▶ _PARTS OF THE EXERCISE_
[1] Summarize the passage on agreement asymmetries below in two sentences.
[2] Using the passage on agreement asymmetries below, answer yes or no to each statement and quote the words of the passage that decide it.
(a) In the morphological account, the subject sits in [Spec, IP] in both VSO and SVO.
(b) The data presented come from Standard Arabic.
(c) The author concludes that a syntactic analysis based on [Spec, VP] and [Spec, IP] should be rejected.

▶ _EXCERPT TO READ_

┄┄┄┄┄┄┄┄┄┄

Agreement asymmetries in SA have been accounted for within different frameworks and using different components of the grammar: within the Chomskyan framework, two different positions, representing different analyses of agreement asymmetries, have generally been proposed in the literature: a syntactic account exploiting the distinction between [Spec, VP] and [Spec, IP], and a morphological account where the subject – in both VSO and SVO – is assumed to be located in [Spec, IP] and thus, the agreement asymmetries are accounted for in the PF component.

In this squib, I present some data from Tunisian Arabic (TA) which may indicate that the [Spec, VP] position of the subject (in VSO) – and the resulting 'lack of' or 'partial' agreement – which appears to be intuitively correct, may still be considered as a possible location for postverbal subjects and therefore, a syntactic analysis of agreement asymmetries exploiting the difference between [Spec, VP] and [Spec, IP], may still be a valid one.

┄┄┄┄┄┄┄┄┄┄

▶ _DATA LINES_
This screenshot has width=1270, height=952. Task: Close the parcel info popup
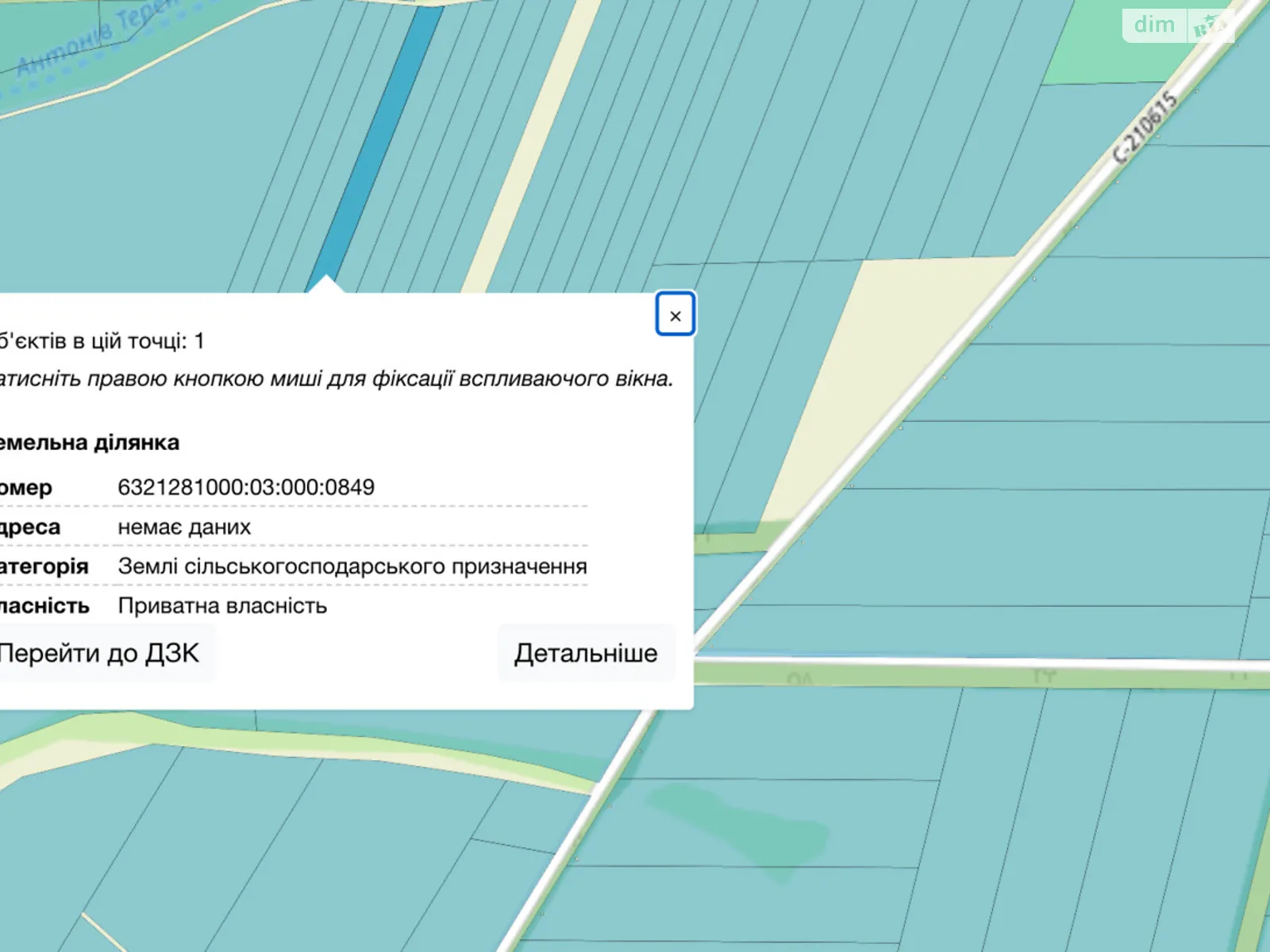point(675,315)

┄┄┄┄┄┄┄┄┄┄

▶ _THE SOLUTIONS_
[1] Within the Chomskyan framework, agreement asymmetries in SA have mostly been explained either syntactically, through the difference between [Spec, VP] and [Spec, IP], or morphologically, by placing the subject in [Spec, IP] in both VSO and SVO and handling the asymmetries in the PF component. Data from Tunisian Arabic suggest that [Spec, VP] may still be a possible location for postverbal subjects in VSO, so the syntactic analysis may still be valid.

[2]
(a) Yes: "the subject – in both VSO and SVO – is assumed to be located in [Spec, IP]"
(b) No: "I present some data from Tunisian Arabic (TA)"
(c) No: "a syntactic analysis of agreement asymmetries exploiting the difference between [Spec, VP] and [Spec, IP], may still be a valid one"